The Washington Redskins easily fielded the most passive-aggressive defensive lines in the NFC last season, and it really wasn’t even close. The unit lethargically labored its way through a subpar 2013 campaign, logging seven sacks (32nd in the NFL), 32 QB hits, (24th), 66 QB hurries (28th), 94 total pressures (30th) and 1,347 pass rushes (30th).
Was it time for an upgrade in the trenches? First-year head coach Jay Gruden seemed to consider it a necessity. He made a number of strategic maneuvers to beef up the defensive line to give the pass rush a bit of a fine-tuning. Gruden also courted and signed former Dallas Cowboys DE Jason Hatcher in an effort to inject power into the pass rush.
As most would assume, the personnel shift raised eyebrows and generated intrigue among the fanbase. That said, how does the Redskins’ pass rush measure up in preseason?
It’s been said that everything is bigger in Texas, and that may be true when it comes to the Redskins’ newest DE. I hate to pour cold water over the signing of the 6-foot-6, 299-pound DE, but the level of skepticism I have of Hatcher couldn’t possibly be higher. Yes, he had a monster season a year ago, logging a career-best 11 sacks, but the man turns 32 in July. In signing Hatcher, Gruden likely just pulled off his first Albert Haynesworth as a first-year head coach.

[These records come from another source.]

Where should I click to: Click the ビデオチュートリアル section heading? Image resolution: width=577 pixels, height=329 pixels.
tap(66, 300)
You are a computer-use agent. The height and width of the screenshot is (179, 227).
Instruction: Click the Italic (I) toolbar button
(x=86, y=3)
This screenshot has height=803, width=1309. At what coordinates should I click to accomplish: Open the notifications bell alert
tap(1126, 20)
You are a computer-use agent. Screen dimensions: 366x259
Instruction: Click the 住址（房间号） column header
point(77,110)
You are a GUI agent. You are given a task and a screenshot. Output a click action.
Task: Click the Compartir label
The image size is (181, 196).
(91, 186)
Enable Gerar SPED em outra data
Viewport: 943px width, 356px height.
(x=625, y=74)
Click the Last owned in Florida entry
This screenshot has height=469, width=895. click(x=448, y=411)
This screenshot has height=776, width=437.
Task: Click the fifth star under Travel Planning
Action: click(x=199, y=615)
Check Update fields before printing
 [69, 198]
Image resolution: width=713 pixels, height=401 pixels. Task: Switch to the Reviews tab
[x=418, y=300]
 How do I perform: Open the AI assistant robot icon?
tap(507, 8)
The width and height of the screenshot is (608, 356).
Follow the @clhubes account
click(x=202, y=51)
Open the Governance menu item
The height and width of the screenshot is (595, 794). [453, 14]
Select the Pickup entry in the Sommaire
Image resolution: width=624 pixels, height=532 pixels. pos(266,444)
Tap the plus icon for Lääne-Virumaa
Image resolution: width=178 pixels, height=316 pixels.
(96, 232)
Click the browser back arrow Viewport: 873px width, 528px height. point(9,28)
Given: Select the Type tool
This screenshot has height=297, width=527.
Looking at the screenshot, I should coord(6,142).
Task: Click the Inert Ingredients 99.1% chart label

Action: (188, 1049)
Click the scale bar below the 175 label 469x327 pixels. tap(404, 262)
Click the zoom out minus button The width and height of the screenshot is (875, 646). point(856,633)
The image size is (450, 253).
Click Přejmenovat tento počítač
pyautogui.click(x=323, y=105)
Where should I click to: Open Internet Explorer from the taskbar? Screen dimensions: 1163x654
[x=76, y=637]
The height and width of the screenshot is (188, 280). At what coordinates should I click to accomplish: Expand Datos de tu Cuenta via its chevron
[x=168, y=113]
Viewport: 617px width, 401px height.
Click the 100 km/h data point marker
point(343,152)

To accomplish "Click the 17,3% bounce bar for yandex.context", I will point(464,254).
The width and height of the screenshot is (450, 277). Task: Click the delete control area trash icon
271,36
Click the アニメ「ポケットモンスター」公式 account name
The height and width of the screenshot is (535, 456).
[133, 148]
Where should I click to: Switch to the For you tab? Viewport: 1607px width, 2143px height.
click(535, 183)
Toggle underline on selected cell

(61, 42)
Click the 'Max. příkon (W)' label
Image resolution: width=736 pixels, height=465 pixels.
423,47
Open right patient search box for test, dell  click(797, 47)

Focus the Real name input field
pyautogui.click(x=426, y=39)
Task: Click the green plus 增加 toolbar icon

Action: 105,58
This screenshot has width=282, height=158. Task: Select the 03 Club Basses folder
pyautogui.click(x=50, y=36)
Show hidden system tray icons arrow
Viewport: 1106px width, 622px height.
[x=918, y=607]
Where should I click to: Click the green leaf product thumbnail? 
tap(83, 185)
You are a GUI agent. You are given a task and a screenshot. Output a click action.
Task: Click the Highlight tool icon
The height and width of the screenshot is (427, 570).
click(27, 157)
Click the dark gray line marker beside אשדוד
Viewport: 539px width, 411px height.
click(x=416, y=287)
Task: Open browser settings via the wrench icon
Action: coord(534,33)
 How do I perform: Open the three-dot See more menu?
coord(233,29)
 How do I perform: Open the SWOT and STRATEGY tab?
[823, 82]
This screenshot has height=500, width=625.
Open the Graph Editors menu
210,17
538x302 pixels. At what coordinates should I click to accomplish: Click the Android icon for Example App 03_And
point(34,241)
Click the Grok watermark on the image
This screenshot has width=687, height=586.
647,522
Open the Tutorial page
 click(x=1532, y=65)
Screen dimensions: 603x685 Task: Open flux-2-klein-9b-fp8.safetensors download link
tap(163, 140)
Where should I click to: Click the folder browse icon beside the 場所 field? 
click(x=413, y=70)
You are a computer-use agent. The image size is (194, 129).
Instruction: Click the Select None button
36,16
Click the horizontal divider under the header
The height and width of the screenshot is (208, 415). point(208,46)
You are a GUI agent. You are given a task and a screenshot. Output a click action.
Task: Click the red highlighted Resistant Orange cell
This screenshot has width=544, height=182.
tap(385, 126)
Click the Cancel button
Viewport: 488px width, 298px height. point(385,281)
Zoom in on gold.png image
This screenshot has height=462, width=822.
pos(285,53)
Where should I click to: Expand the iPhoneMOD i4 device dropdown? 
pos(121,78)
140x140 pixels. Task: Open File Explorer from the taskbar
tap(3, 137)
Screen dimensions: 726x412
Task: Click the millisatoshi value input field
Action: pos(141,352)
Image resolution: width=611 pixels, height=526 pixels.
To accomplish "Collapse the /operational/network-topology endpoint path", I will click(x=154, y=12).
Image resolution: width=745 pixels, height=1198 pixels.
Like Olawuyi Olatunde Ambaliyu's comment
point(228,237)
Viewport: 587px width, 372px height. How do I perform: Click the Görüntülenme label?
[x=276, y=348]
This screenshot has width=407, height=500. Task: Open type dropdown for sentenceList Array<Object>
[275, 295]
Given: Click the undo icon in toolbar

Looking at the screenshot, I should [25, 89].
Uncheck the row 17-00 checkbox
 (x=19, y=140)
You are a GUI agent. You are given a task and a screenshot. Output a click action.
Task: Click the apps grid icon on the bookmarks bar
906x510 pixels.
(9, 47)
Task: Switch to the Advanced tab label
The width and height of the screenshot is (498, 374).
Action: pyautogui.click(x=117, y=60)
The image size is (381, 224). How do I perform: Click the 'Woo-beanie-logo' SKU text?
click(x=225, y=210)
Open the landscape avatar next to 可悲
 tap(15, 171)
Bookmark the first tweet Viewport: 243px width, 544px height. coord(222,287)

The lingering presence of Barry Cofield is also a cause for concern along the interior of the defensive line. The 6-foot-4, 303-pound NT has posted 303 career tackles, with 201 solo and 18.5 sacks, along with a whopping 26 passes defended. But as fate would have it, Cofield just isn’t getting any younger. He is over the hill in gridiron years, and Washington can ill afford to bank on him frightening offensive lines for too much longer.
Third-year DE Chris Baker is young but has flashed promise. He brings an element to the Redskins’ defensive line that the unit hasn’t had in while: youth, gridiron intellect and athleticism. Behemoth 6-foot-4, 318-pound LDE Kedric Golston is a disruptive force currently stationed on the second-team depth chart. He is loaded with experience, but shares a common denominator with Cofield and Hatcher in the age bracket. His career numbers leave a lot to be desired, and at 31, it would be safe to say that his days in the NFL are numbered.
Jarvis Jenkins‘ game hasn’t exactly impressed coaches as of late, which means fourth-year West Virginia standout Chris Neild‘s preseason performance could receive first-team consideration, and it would be in his best interest to cash in on the opportunity.
Let’s just be blatantly honest about the state of the Redskins’ defensive line: Despite the offseason acquisition of Hatcher, the unit could really use additional marquee upgrades in the youth, experience and athleticism departments. He may have had a monster season last year, but the value of Hatcher’s stock remains in question.
The Redskins’ front four won’t be scaring opposing offensive lines. There’s a lot left to be desired, and the unit will be under continuous evaluation heading into the 2014 season.